PASSAGE SHOWN below:
Much has been said about the danger of liberating spores when popping the vesicles of bubble algae. This is particularly true for members of Order Valoniaceae, but even then, the vesicles are said to be a sporulant risk only when having reached at least a third of their full size. Even if spores escape when you botch the job of vesicle-removal ('vesectomy', anyone?), those escapee spores have to run the gauntlet of herbivorous filter feeders, filtration equipment, and the wild lottery of hitting a good, unoccupied spot to settle and grow. Those spores will eventually be released anyway if you don't remove the vesicles.

In any case, it is prudent to remove the whole alga, from the vesicle down to the holdfast. During 'uprooting' of a problem alga, a siphon hose can be positioned at close hand to draw off any spores or tissue. One can also use the siphon to hold onto a removed plant by suction -most of the vesicles described above will sink rather than float, and can be very hard to hold onto. This siphon hose can held in a looped manner that allows you to bend it with the same hand, pinching the siphon off at will. Philips proposes rigid plastic tubing, sharpened at one end, and affixed to the siphon hose, for use as a combination vesicle-piercing and draining apparatus, followed by removal of the deflated vesicle with tweezers. In any of the above methods, if one can temporarily move the infested rock to a clean plastic basin of proper saltwater, vesicle removal is made so much easier. For those with a paranoia against spores, the basin water can be discarded after vesicle removal, the rock flushed with tank-water and returned to the tank.
End of PASSAGE SHOWN.
INFORMATION SUPPLIED below:
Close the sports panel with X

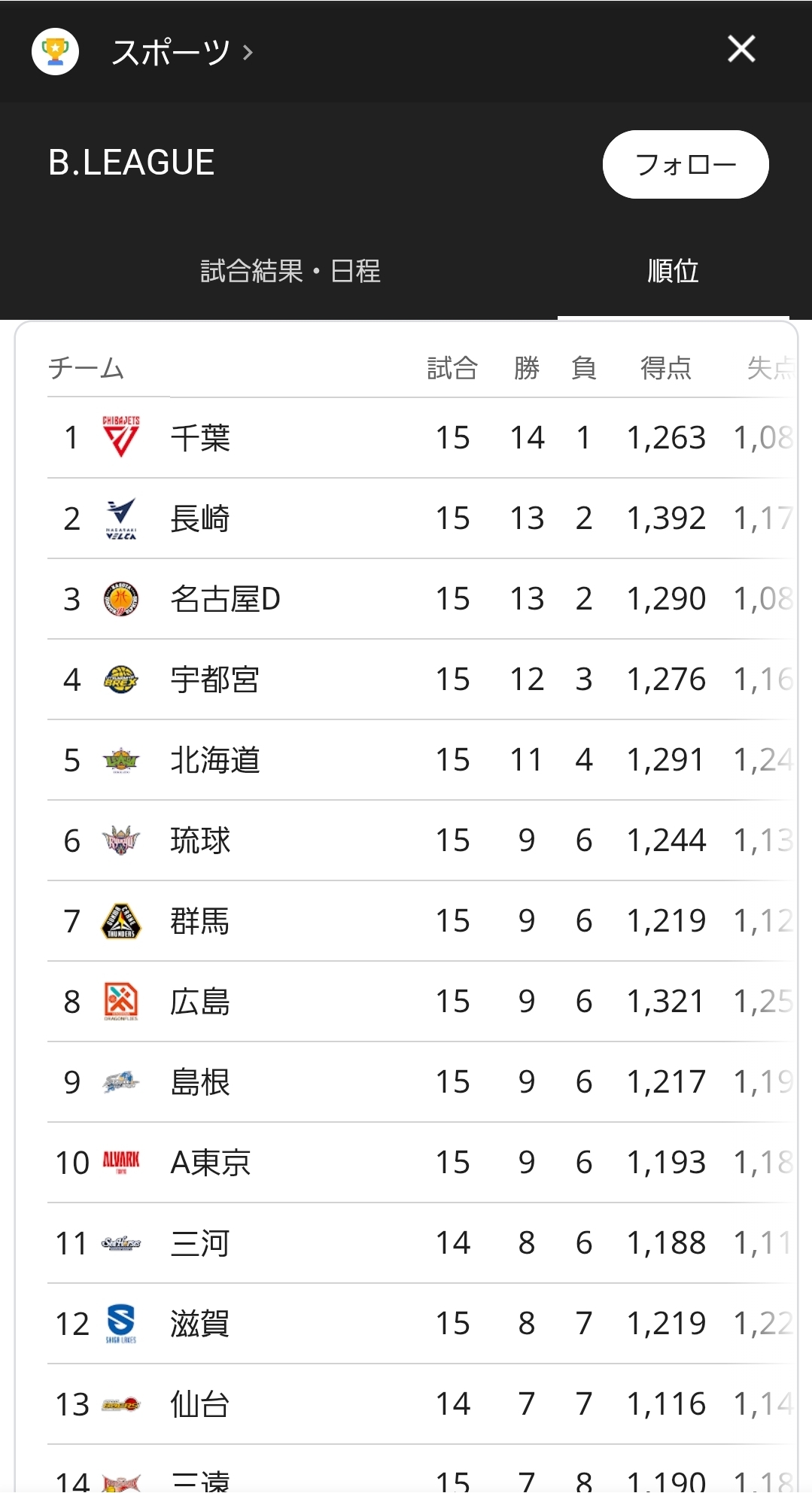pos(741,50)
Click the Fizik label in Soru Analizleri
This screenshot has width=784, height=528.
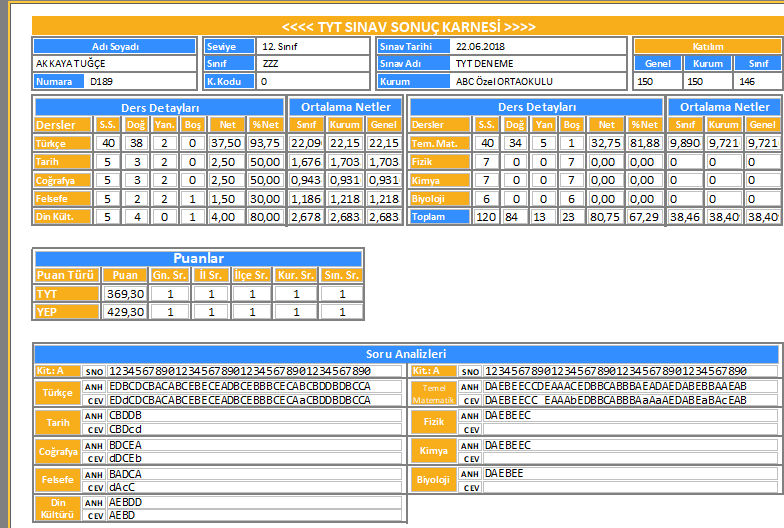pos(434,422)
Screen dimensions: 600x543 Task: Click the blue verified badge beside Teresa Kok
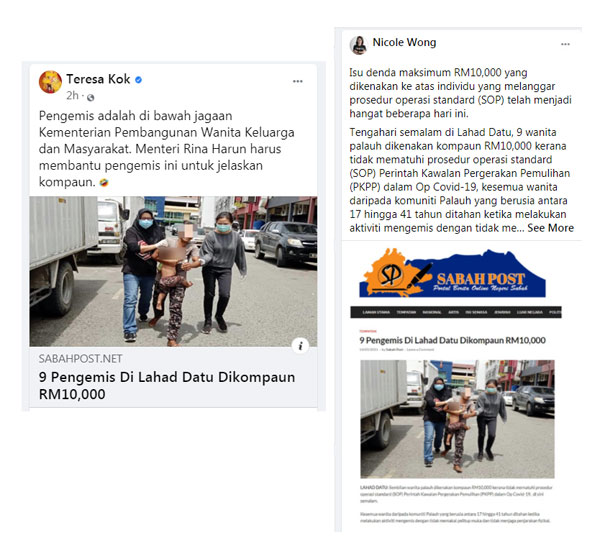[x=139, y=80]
End of INFORMATION SUPPLIED.
▸ WORK TO COMPLETE:
**A.** In the passage on bubble algae, what does Philips propose using as a combination vesicle-piercing and draining apparatus?
**B.** Duplicate the part of the passage on bubble algae starting at "Much has been" and ending at "remove the vesicles.".

▸ PER-TASK ANSWERS:
**A.** Rigid plastic tubing, sharpened at one end and affixed to the siphon hose.

**B.**
Much has been said about the danger of liberating spores when popping the vesicles of bubble algae. This is particularly true for members of Order Valoniaceae, but even then, the vesicles are said to be a sporulant risk only when having reached at least a third of their full size. Even if spores escape when you botch the job of vesicle-removal ('vesectomy', anyone?), those escapee spores have to run the gauntlet of herbivorous filter feeders, filtration equipment, and the wild lottery of hitting a good, unoccupied spot to settle and grow. Those spores will eventually be released anyway if you don't remove the vesicles.